Effects of calcitonin gene-related peptide on normal and atheromatous vessels and on resistance vessels in the coronary circulation in humans

PF Ludman, A Maseri, P Clark and GJ Davies
Division of Cardiovascular Medicine, Royal Postgraduate Medical School, Hammersmith Hospital, London, UK.

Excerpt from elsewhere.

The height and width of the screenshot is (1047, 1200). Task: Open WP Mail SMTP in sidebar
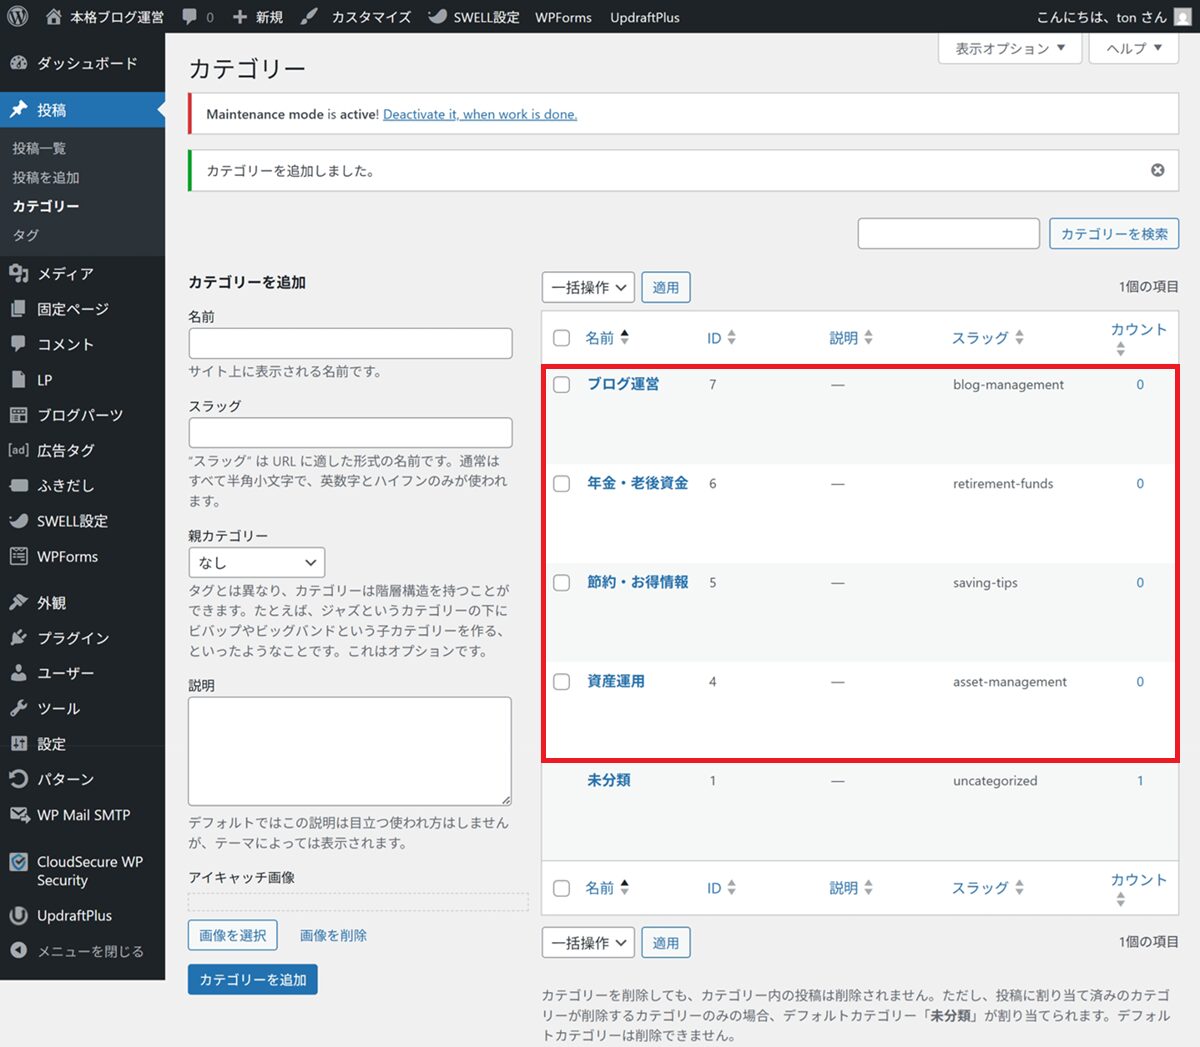tap(83, 815)
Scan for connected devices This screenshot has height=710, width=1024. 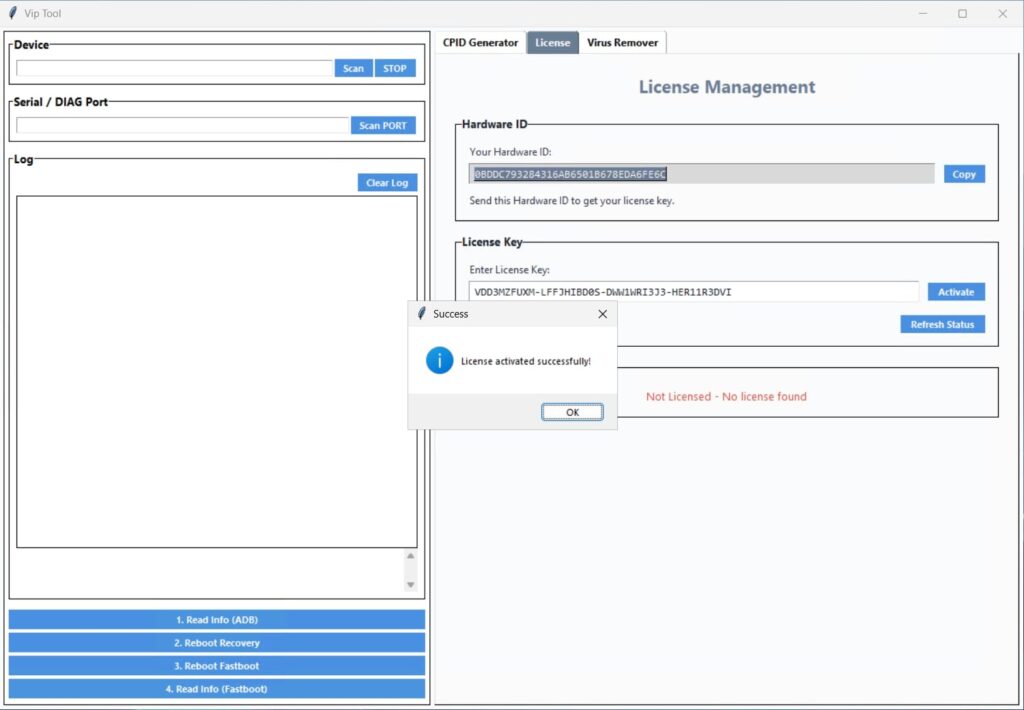coord(353,69)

BACKGROUND. Calcitonin gene-related peptide (CGRP) is a potent dilator of normal epicardial coronary vessels in humans, but its effects on myocardial blood flow and atheromatous coronary vessel diameter are unknown. METHODS AND RESULTS. Seven patients were entered for study of the effects of CGRP on coronary blood flow and 13 for the comparison of its effects on normal and atheromatous coronary arteries. In the first seven patients, left anterior descending artery (LAD) diameter at an angiographically normal site, coronary sinus oxygen saturation (CSO2S), systemic blood pressure, and heart rate were measured during intracoronary infusion of increasing concentrations of CGRP (up to 200 ng/ml at 2 ml/min) followed by intracoronary adenosine (0.267 micrograms/ml at 2 ml/min) and finally intracoronary glyceryl trinitrate (GTN) (5 micrograms/ml at 2 ml/min). CGRP dilated the normal segment of the LAD by 22.6 +/- 8% (mean +/- 95% confidence interval), p less than 0.001, with only a small increase in CSO2S from 40.1 +/- 2.7% to 47.3 +/- 2.7%, p less than 0.001. Adenosine, a potent dilator of myocardial resistance vessels, caused no further increase in LAD diameter but caused a rise in CSO2S from 47.3 +/- 2.7% to 76.0 +/- 2.7%, p less than 0.001. GTN caused no further increase in LAD diameter. As heart rate-blood pressure product remained unchanged throughout the study, the increase of CSO2S indicated only a small increase in myocardial blood flow after CGRP infusion. In 13 patients with atheromatous coronary artery disease, the effects of intracoronary CGRP at angiographically normal sites, stenoses, angiographically normal sites immediately adjacent to stenoses, and sites of coronary artery wall irregularity were compared after intracoronary infusion of a single dose of CGRP (200 ng/ml at 2 ml/min) followed by intracoronary GTN (5 micrograms/ml at 2 ml/min). At these four sites, CGRP resulted in dilatation by 17.0 +/- 5.6%, 15.3 +/- 12.1% (NS), 7.6 +/- 5.4% (NS), and 15.9 +/- 7.8%, respectively. There was no significant further dilatation after GTN at any of the four sites. CONCLUSIONS. These data indicate that CGRP has little effect in humans at rest on coronary resistance vessels in nonischemic myocardium but causes marked dilatation of normal arteries and variable dilatation of atheromatous epicardial arteries.